- _EXERCISE INSTRUCTIONS_
Copy the records below exactly, from the line containing "Collapse the side panel using the arrow" through the last line, and leave out every picture.
>>
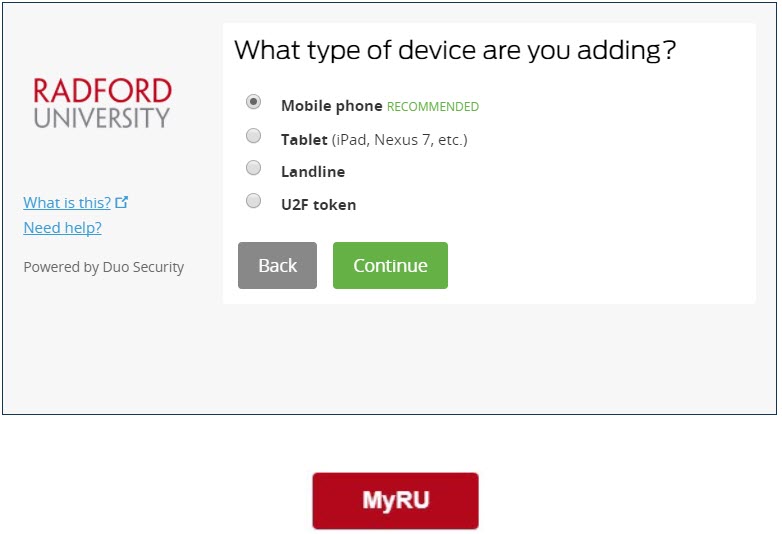Viewport: 782px width, 534px height.
Task: Click the Radford University logo
Action: pos(102,103)
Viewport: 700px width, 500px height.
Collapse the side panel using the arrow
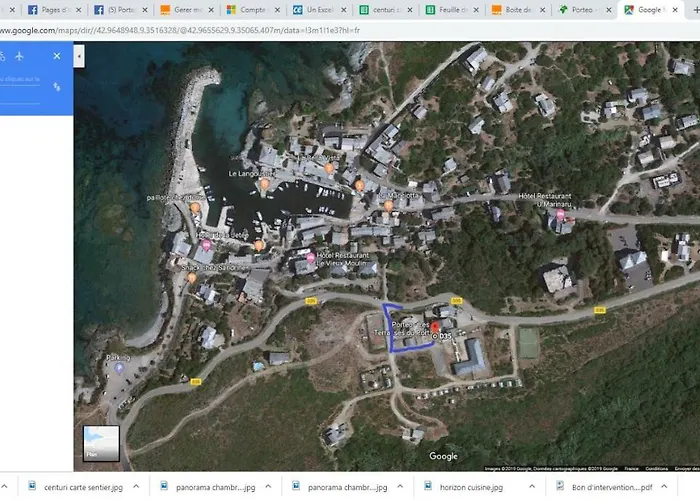80,57
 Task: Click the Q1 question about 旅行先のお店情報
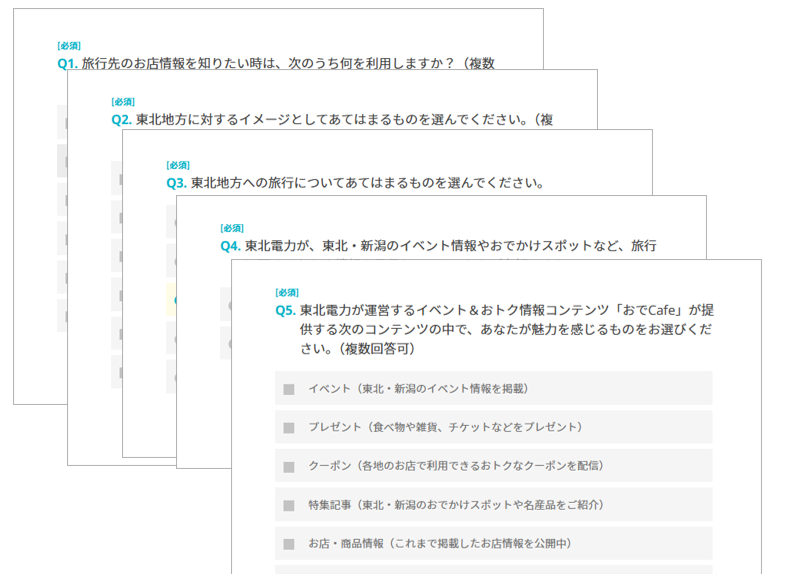pos(288,63)
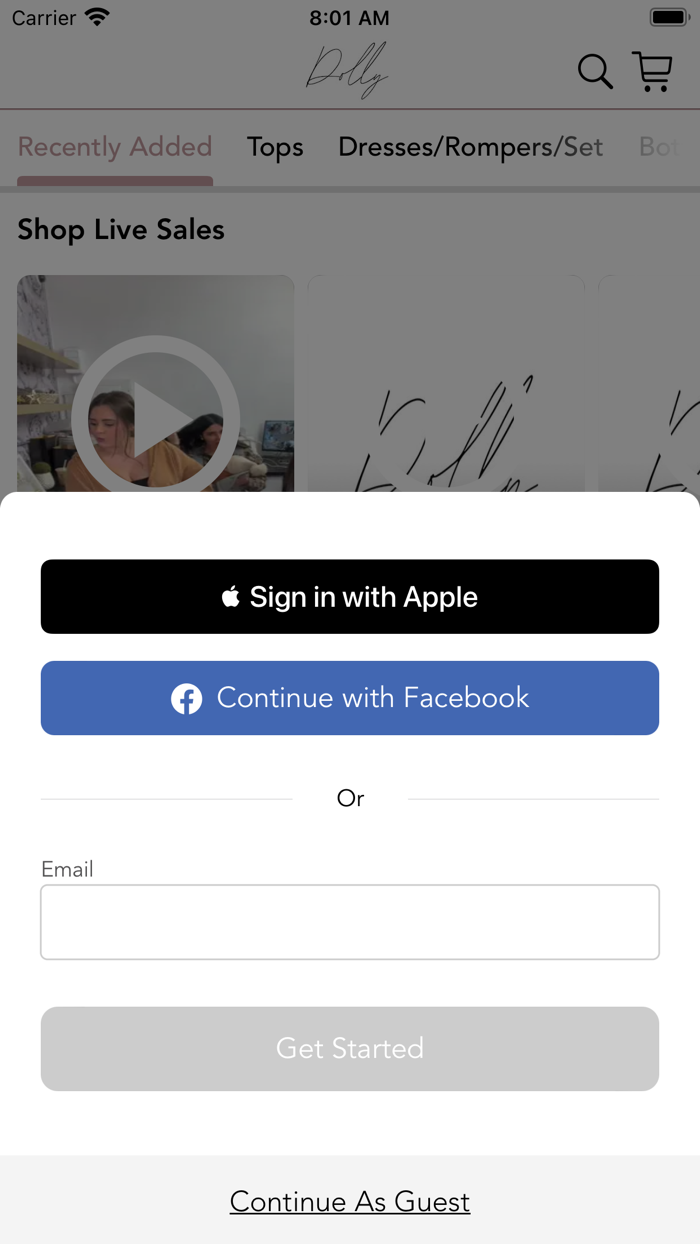700x1244 pixels.
Task: Play the live sale video
Action: click(156, 418)
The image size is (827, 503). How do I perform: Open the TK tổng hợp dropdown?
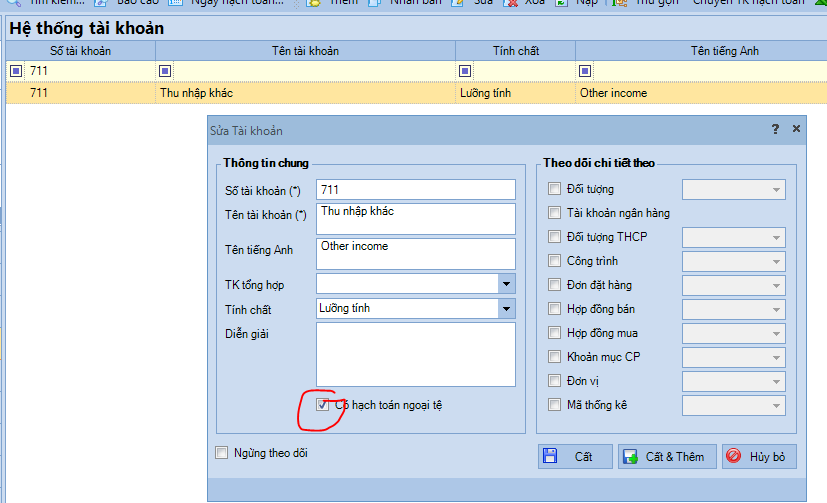[x=506, y=284]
<<
- _TASK RESPONSE_
Collapse the side panel using the arrow
80,57
 Task: Click the Q1 question about 旅行先のお店情報
pos(288,63)
700x1244 pixels.
Task: Play the live sale video
Action: click(156, 418)
The image size is (827, 503). How do I perform: Open the TK tổng hợp dropdown?
[x=506, y=284]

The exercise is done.